El Al collaborated with design firm PriestmanGoode to redefine its brand and onboard experience by blending modernity with a distinct sense of place and belonging in its 16 new Boeing 787 Dreamliner cabins, revealed last week. The airline also used this opportunity to introduce premium economy to its market for the first time.
The PriestmanGoode team immersed themselves in Israeli culture in order to gain a firm understanding of the country’s landscape and architecture, which ultimately influenced the tones and textures of the livery, seats and other elements of the cabin. As Galit Birenboim-Navon, manager of Marketing Strategy and Product Development at El Al explained, “When [PriestmanGoode] found the taste of Israel, the old and the new, the high-tech contemporary and the traditional Israel, seeing Jerusalem and seeing Tel Aviv on the same day, they began to understand Israel a bit better and understand our customers.”

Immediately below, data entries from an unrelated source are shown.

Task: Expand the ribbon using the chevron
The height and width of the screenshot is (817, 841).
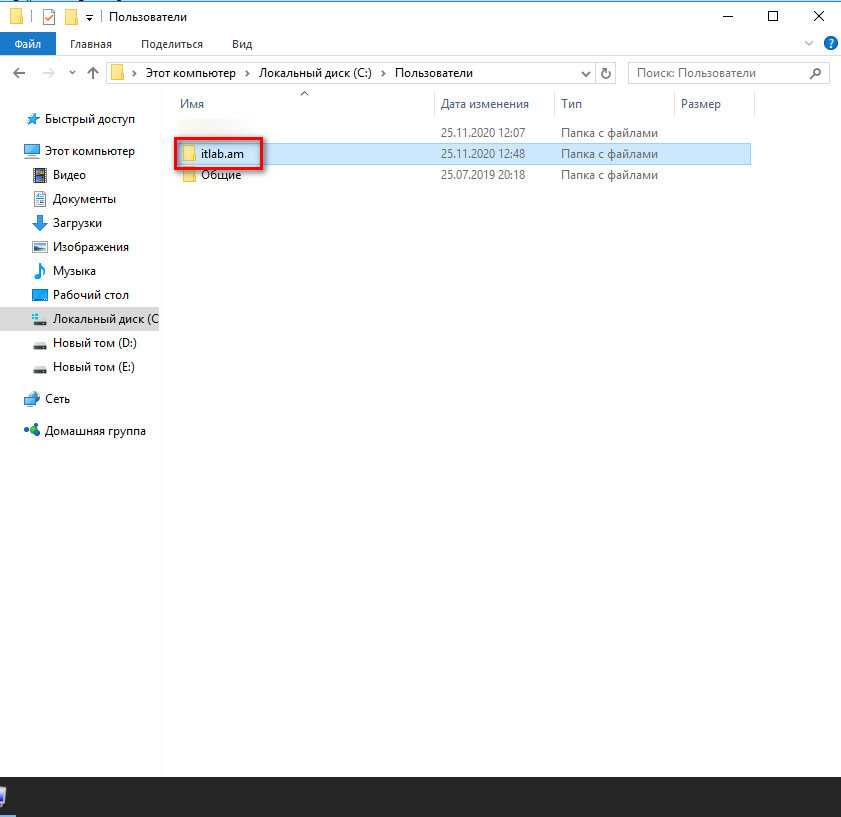Action: [810, 44]
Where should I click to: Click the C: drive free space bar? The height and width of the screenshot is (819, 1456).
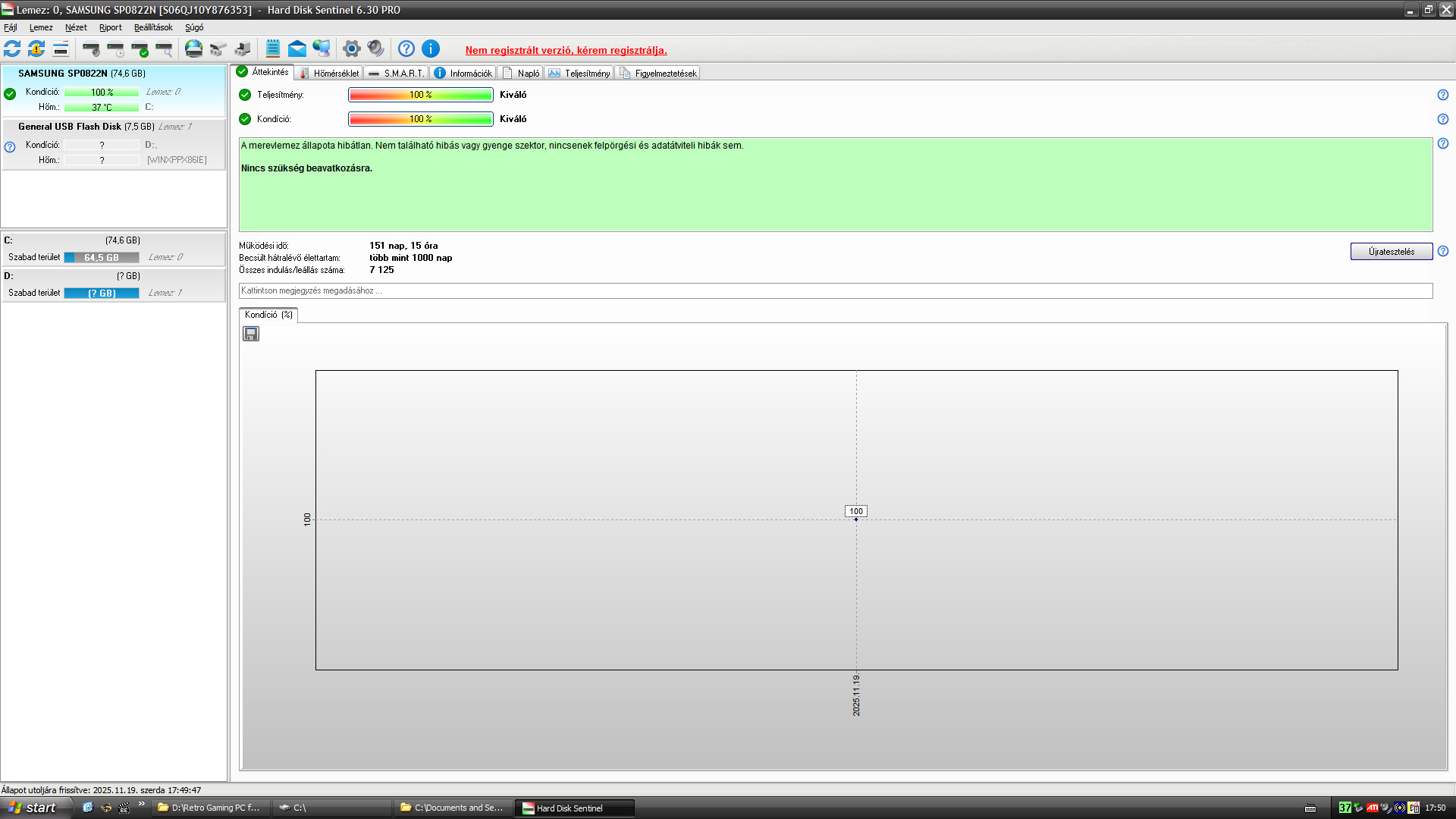[102, 257]
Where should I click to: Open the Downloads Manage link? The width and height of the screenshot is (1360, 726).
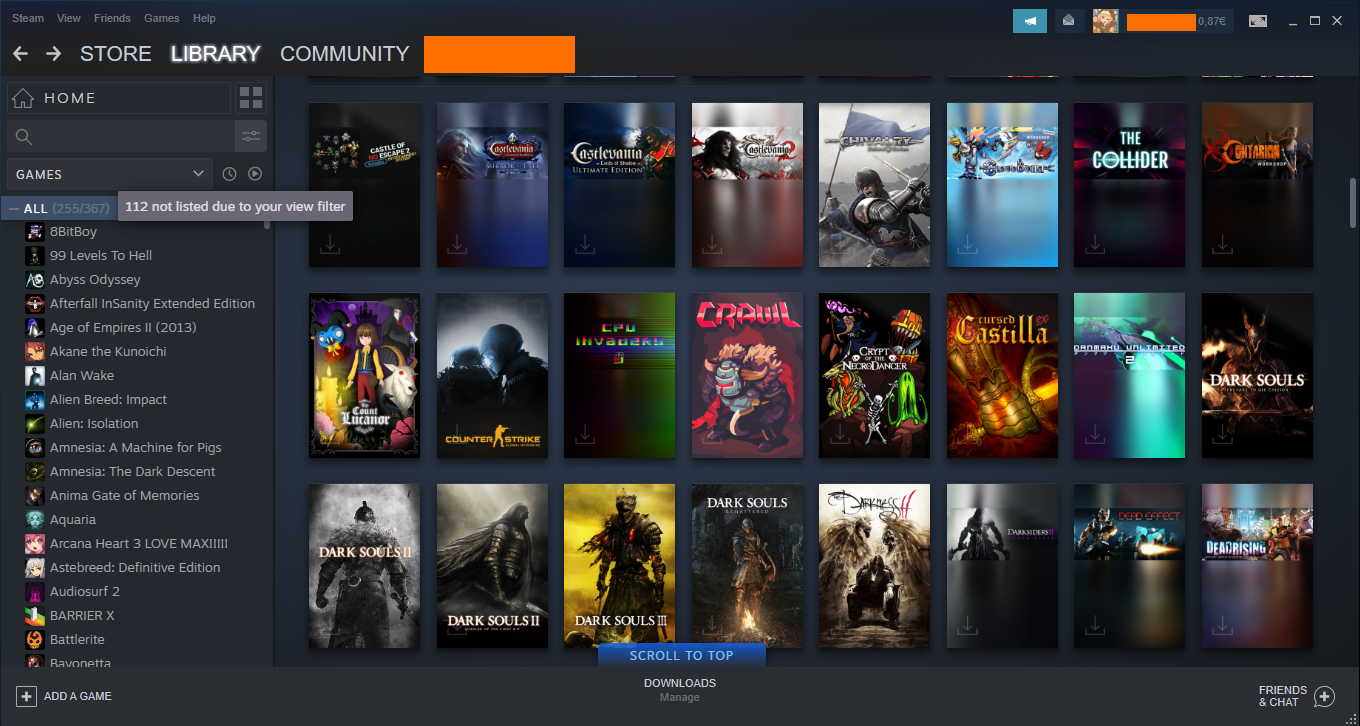[680, 697]
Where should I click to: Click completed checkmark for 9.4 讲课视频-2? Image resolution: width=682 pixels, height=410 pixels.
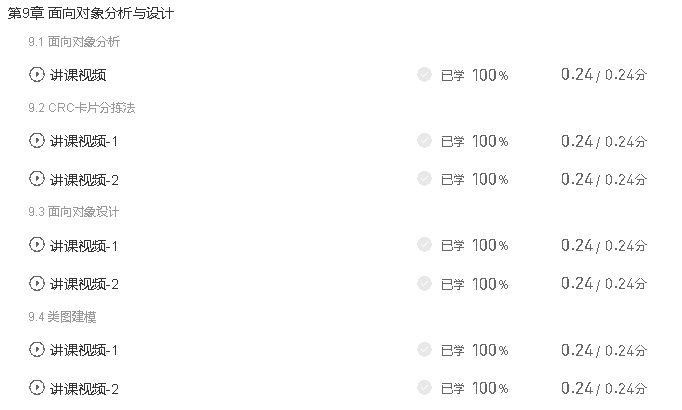(424, 388)
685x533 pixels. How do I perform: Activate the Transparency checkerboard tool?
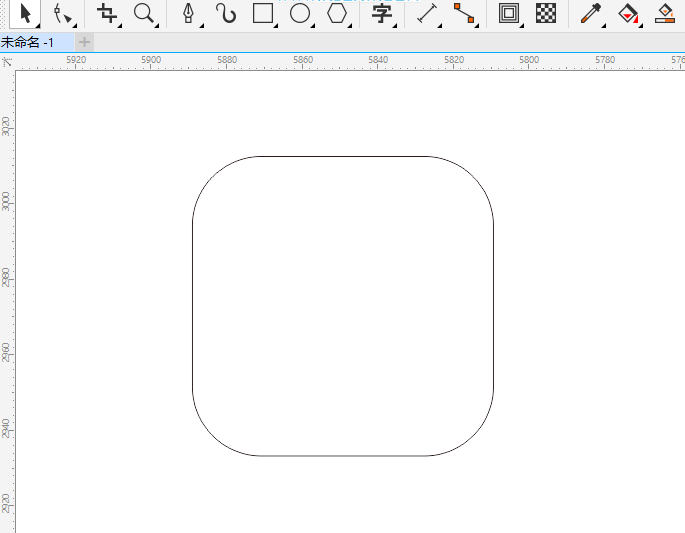[546, 13]
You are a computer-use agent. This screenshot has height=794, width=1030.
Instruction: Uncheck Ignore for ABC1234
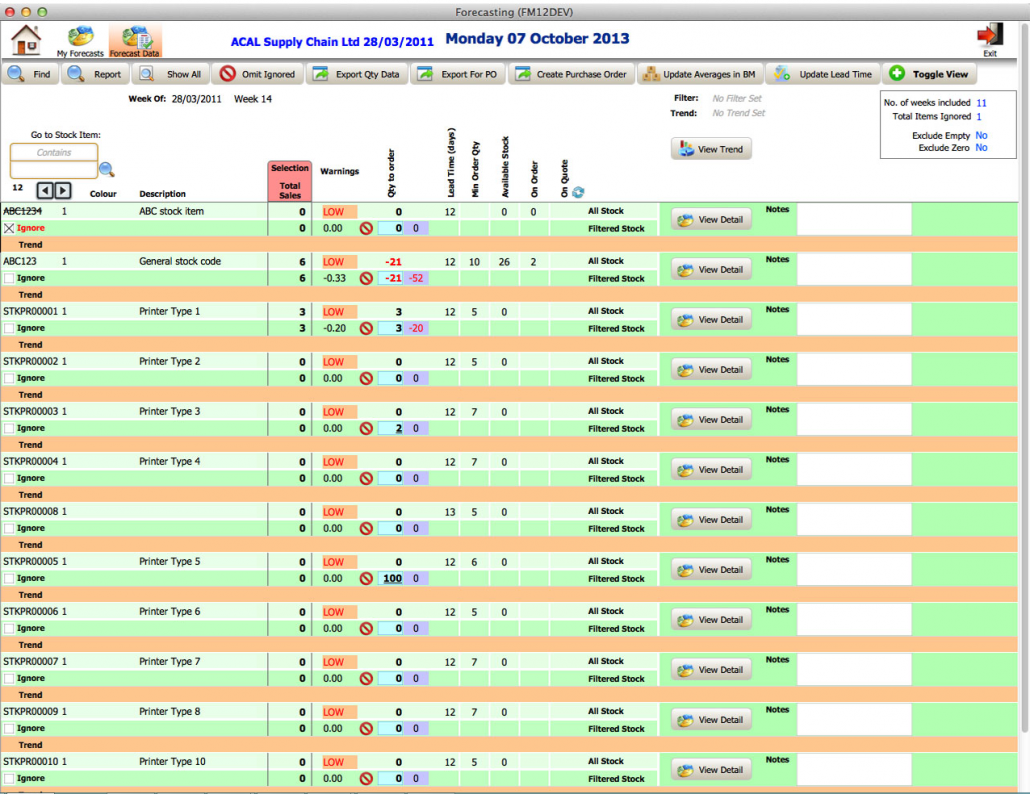9,228
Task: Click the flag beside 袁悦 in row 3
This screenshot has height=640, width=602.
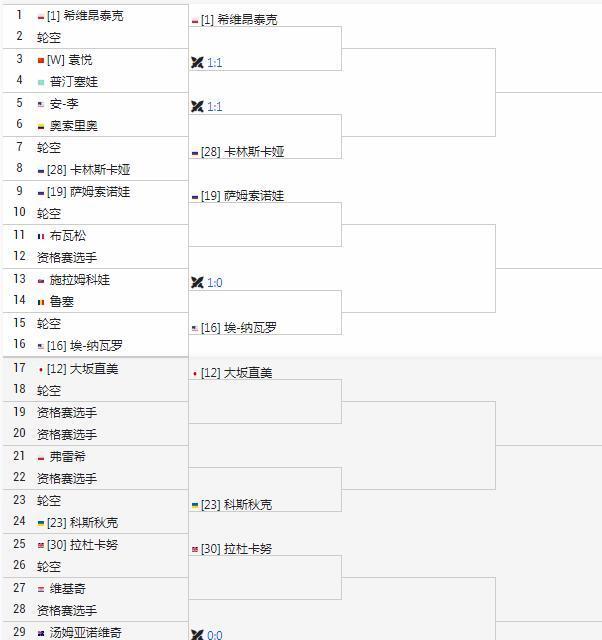Action: [41, 60]
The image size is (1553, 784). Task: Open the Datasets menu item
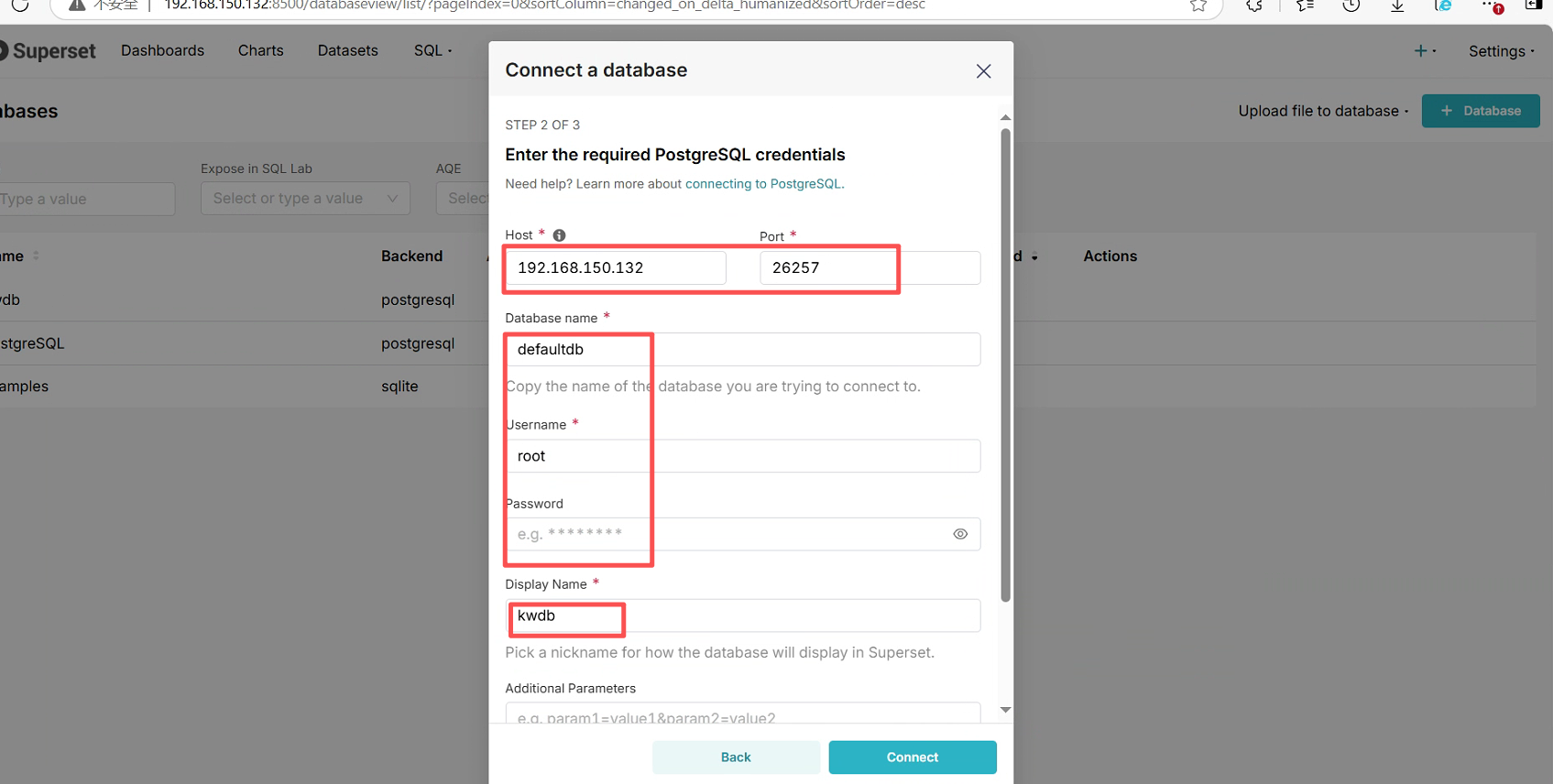[x=347, y=50]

The diamond pattern, which appears on seat covers, monuments and the aircraft’s livery, was inspired by the interplay of light and shadows on the nation’s landmarks. Birenboim-Navon described it as the “jewelry” that adds a distinctive luxury to the welcoming cabin environment.
The program was deployed on a relatively tight timeline, with initial approval to proceed in November 2015 and four months to prepare the specifications that would be given to suppliers. Daniel MacInnes, associate director of PriestmanGoode, credits El Al’s decision to single-source Recaro seating for all classes of service on the Dreamliner with helping to keep the program on track. This was particularly important because it was the first time the Recaro CL6710 business-class seat would fly with any airline.
The wood-grain, which decorates the credenza of the business-class seat, went through a considered review process. “Our original design from Recaro was a certain color of wood, and it wasn’t in line with what El Al and PriestmanGoode really wanted,” said MacInnes. “We bought a large sample of wood grain, showed them to the owner of El Al and that was the direction for the wood finish.” Recaro offered guidance on the materials that could be used to deliver the right appearance without complicating certification, working with the manufacturers of the plastic finish to match the wood grain exactly. “It worked really well,” said MacInnes. “It has a really nice warmth to it. It doesn’t look as muted as the one that was on the concept seat.”
To El Al’s new branding, this level of detail was critical. “El Al wanted to be very accurate with the feeling and the touch and colors and the atmosphere that each element would give,” explained Birenboim-Navon. “The credenza is something that we wished that would give an atmosphere of a wooden table, like sitting at home, with the right feeling…everything is delicate and business like.”
“We didn’t just want to develop a seat, we wanted to develop an experience,” said MacInnes. “The great thing that we found is that everyone at El Al, including the owner and the CEO were really invested in the design process. It really moved them. Everyone was included in every step of the journey.”